It had been no small affair: when the Moranbong Band’s train entered China on Wednesday, passing through China’s border city Dandong, the Korean Workers Party’s deputy propaganda director was on board, the “political knowledge office” (政知局), particularly designed by the Chinese authorities to disseminate truth, knowledge and common sense through the “social media”, reported on Friday. Some time earlier, a number of North Korean officials, Kim Ki-nam and China’s ambassador to North Korea, Li Jinjun (李进军), among them, had seen the military pop band off in Pyongyang. In August, the “political knowledge office”, republished here by the Shenyang Daily website, had successfully performed in Moscow.

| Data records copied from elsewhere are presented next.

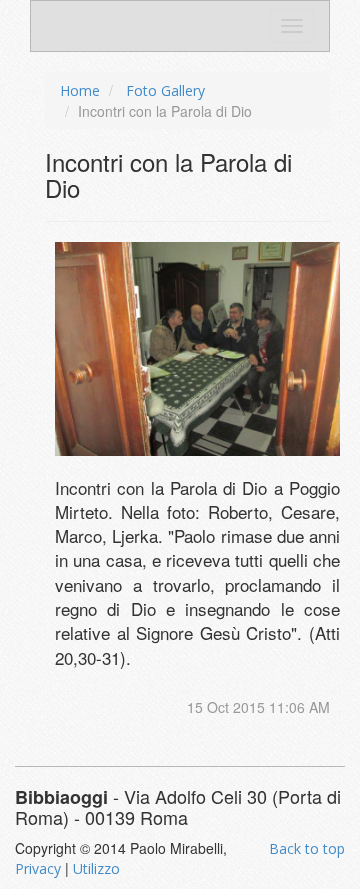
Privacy (38, 868)
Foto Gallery (165, 90)
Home (80, 90)
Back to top (307, 848)
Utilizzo (96, 868)
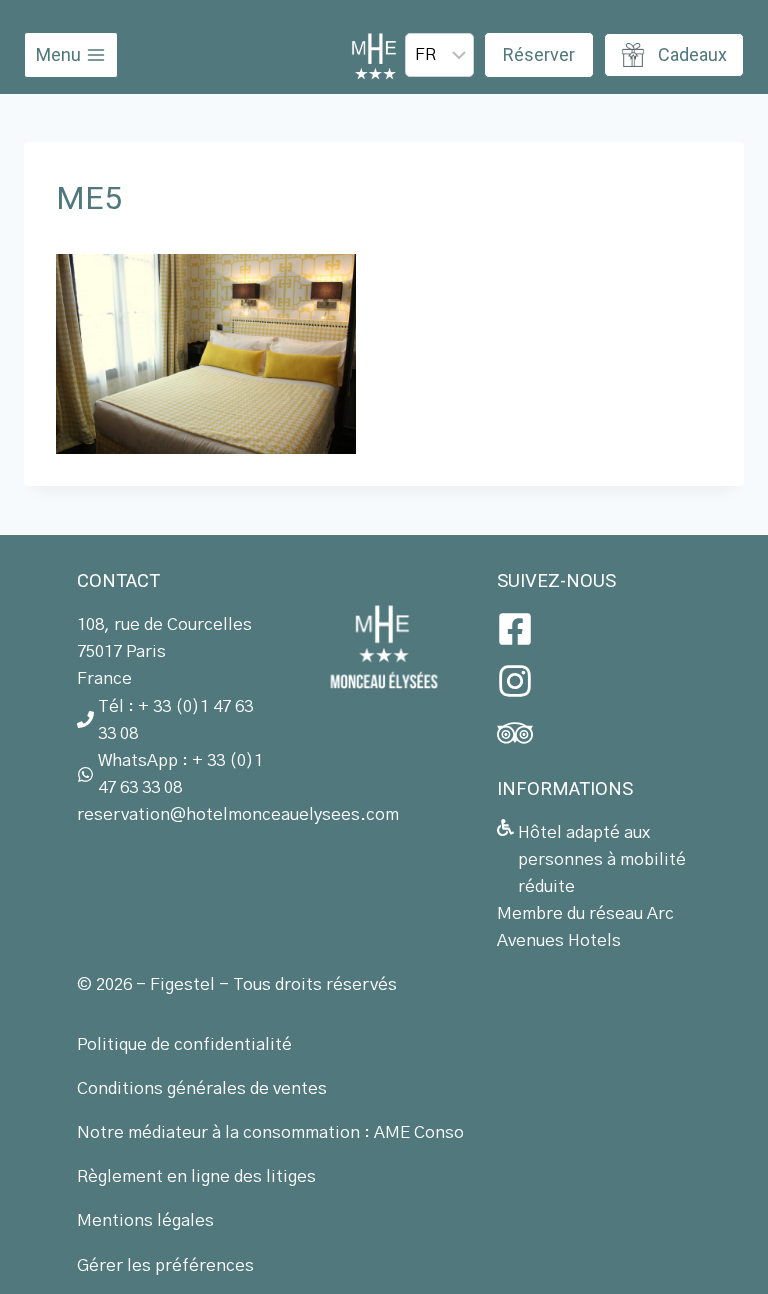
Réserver (539, 54)
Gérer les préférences (165, 1265)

It’s seen as the latest sign that the two countries’ longstanding alliance is on the mend again, after being strained by North Korea’s third nuclear test in 2013,
the BBC wrote on Wednesday.
On December 10, one day after entering China through Dandong, a city right on the Sino-Korean border, the troupe reached Beijing. The visit, originally scheduled to last from December 10 to 15, had been announced on very short notice, and surprisingly, according to the “political knowledge office” who reportedly said on their Weibo account that they had only got the information when the Moranbong Band, and their colleagues from North Korea’s State Merited Chorus, were already travelling.
After Liu Yunshan‘s visit to Pyongyang, the highest level of North Korean culture was now visiting Beijing, Shenyang Daily online wrote on Friday, still leaning on the correct information from the “political knowledge office”.
Maybe next time, China’s media should only get and publish the information once the two North Korean bands are on their way back to Pyongyang – and only after having performed on all agreed occasions.
The coming hours or days may tell what went “wrong”, be it on the “working level”, as stated by Xinhua, be it at the Chinese and North Korean top level – if the North Koreans had planned the propaganda implosion from the beginning.
When it comes to the spoilt bunch that claims to be North Korea’s rightful leaders, and their funny stuff, Beijing’s face skin is already very thick. But it can’t be stuff of dreams to be China’s ambassador to the mysterious northeastern neighbor.